I personally learned so much from her. I wanted the public to recognize this remarkable woman who thought of herself as an ordinary woman. She would never take the time out to write her own autobiography but after much pestering she consented to my writing about her life even though I was not a professional writer.
As I worked on her biography, Muriel Duckworth, A Very Active Pacifist, published by Fernwood in 1996 I found that she was not only a renowned person in the peace movement in Canada but that she was well known throughout the country as a gifted adult educator, a pioneer Canadian Feminist, a radical pacifist, a great community developer and a social change activist. Many, many people want to claim Muriel Duckworth as the best friend they will ever have. Muriel has been both regionally and nationally acclaimed having received ten honorary doctorates from Universities from coast to coast as well as the Person’s Award (1980), the Order of Canada (1983) and The Lester B. Pearson Peace Medal (1991).
Enough about the biography. Now I want to crow about the forty persons who wrote pieces for this precious memoir of Muriel Duckworth, A Legacy of Love. They have made a precious contribution.
Soon after Muriel died I realized that my biography of her was incomplete. There was much to be said about the years that remained to her. I contacted Errol Sharpe of Fernwood Publishing to see if he might be interested in doing an addition to the biography. He was. And as the project expanded he even proposed a second little volume. I contacted some of the persons who did see Muriel regularly to ask if they would tell me stories about Muriel and their experience of her in her later years. As soon as the responses started to come in I knew I had to put them together into a collection of memoirs. They not only showed clearly the heroic quality of Muriel’s life but their collective portrait is one of her incredible love for us, for all those with whom she came in contact. I read her message to us as ”peace will be won by people loving one another.” That’s how “A Legacy of Love” was born. With this wonderful team of 40, we got the collection done in less than a year!
Muriel cultivated relationships and made lasting friendships with people in every walk of life. It is these lasting friendships that saw her through her aging years. Reading the pieces I collected I was struck by the number of friends who often acted as her drivers, her cooks, her messengers, her shoppers. People wanted to do something for Muriel just to be in her presence and to return some of the love she showered on us.
No one could combine fun and purpose in life more than Muriel. Just read about her participation in the Raging Grannies, the women’s retreats at her cottage, the Sunday night get-togethers at her apartment and the plethora of memories her family have of her. And we reciprocated with the memorable celebration of her 100th birthday.
Finally there is another reason – precious to me - why I wanted Muriel’s biography to include her closing years. It has to do with the connections I have made between living into old age and dying prematurely. In the past five years of my life I have been privileged to collect and to edit the writings of our son Patrick Kellerman who died in 2004, at age45, after living with multiple sclerosis for twenty years.
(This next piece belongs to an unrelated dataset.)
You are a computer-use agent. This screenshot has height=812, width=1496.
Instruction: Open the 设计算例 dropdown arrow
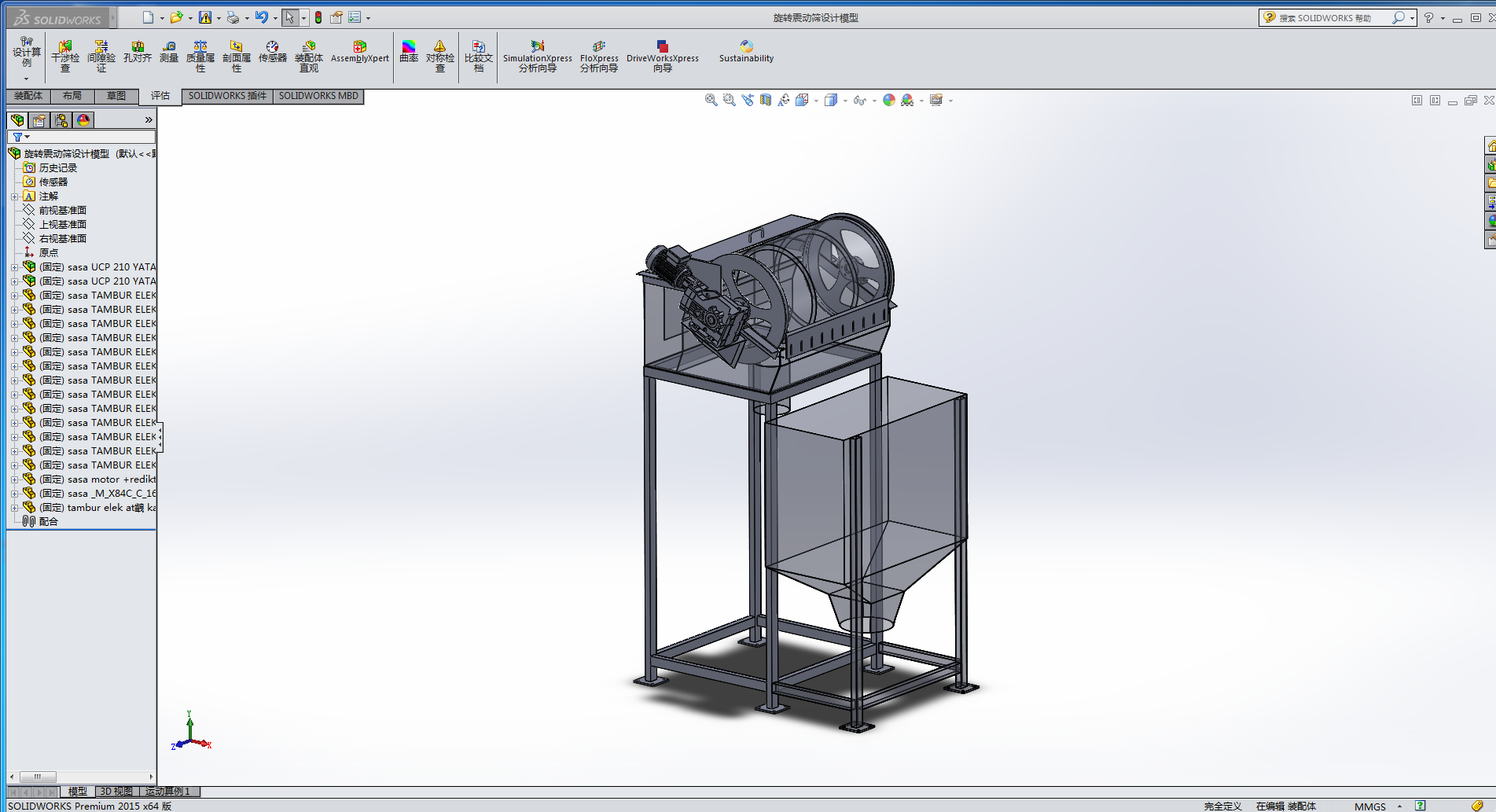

Although almost totally disabled Patrick produced a journal, short stories, children’s stories, memoirs, essays and poetry. He did these mostly in the last five years of his life. While Patrick’s writings are not yet published in book form they are available on a website. Through working on his collection and biography I have become particularly sensitive to the precious years, the end of life years, the time of completing our own creation. Muriel’s last thirteen years sum up the wisdom of a life fully lived just as Patrick’s last five years were life full to the brim. They are amazing models for me just as I am sure readers of “A Legacy of Love” will be inspired to live and love life fully, to live life full to the brim.